Dear Editor

We read with interest the article by Choe et al. entitled “Improved Survival with Anti-VEGF Therapy in the Treatment of Unresectable Appendiceal Epithelial Neoplasms” published early online in Annals of Surgical Oncology.1 The authors reported a 34-month improvement in overall survival with addition of anti-vascular endothelial growth factor (VEGF) therapies to cytotoxic chemotherapy (CT) in patients with unresectable appendiceal neoplasms. However, as we noticed in Table 1 (and also stated by the authors in their discussion), 95% of patients who received a biologic agent were treated with doublet chemotherapy (fluoropyrimidine plus oxaliplatin/irinotecan) while only 40% of patients in the “non-biological group” received doublet chemotherapy. Benefit of adding oxaliplatin or irinotecan to a fluoropyrimidine had previously been shown in phase III studies in colorectal cancer in terms of progression-free survival (PFS) or overall survival (OS).2,3, 4 Therefore, differences in the chemotherapy backbone might also account for such an outstanding difference in PFS and OS between the treatment groups in the present study. The authors state that comparison of CT backbones was not the purpose of this study and that the same treatment principles of colorectal cancer would not be applicable to appendiceal cancer, however such discordance in the frequency of doublet CT use will probably confound the treatment effect of biological agents and should at least be included in the multivariate analysis to refine the benefit of biological agents. The multivariate analyses presented in Tables 2 and 3 are not useful in this sense, as they report neither the effect of the CT regimen (single agent versus doublet) nor, very interestingly, the effect of anti-VEGF therapy. In fact, it is very confusing to not be able to find a mention of the primary study parameter in the tables of a manuscript presenting multivariate analyses.

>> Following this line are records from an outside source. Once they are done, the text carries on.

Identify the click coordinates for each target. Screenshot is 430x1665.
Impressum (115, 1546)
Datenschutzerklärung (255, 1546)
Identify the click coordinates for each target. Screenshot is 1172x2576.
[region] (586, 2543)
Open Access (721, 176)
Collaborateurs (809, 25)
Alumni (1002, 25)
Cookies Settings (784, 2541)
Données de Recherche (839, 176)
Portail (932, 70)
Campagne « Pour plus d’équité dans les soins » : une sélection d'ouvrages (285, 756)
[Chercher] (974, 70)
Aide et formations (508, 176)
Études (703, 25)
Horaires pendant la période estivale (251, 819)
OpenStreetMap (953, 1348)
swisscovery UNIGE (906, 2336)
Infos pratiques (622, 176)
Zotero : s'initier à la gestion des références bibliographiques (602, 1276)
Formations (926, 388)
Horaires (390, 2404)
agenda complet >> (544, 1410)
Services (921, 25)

That being the case, proposing an improvement in OS and PFS with bevacizumab without refining the confounding effect of CT backbone is probably misleading. Addition of the CT regimen type to the multivariate analysis might probably extenuate, if not eliminate, the magnitude of the benefit of anti-VEGF therapy and might provide a better message for readers until randomized trials with bevacizumab are conducted in this patient population.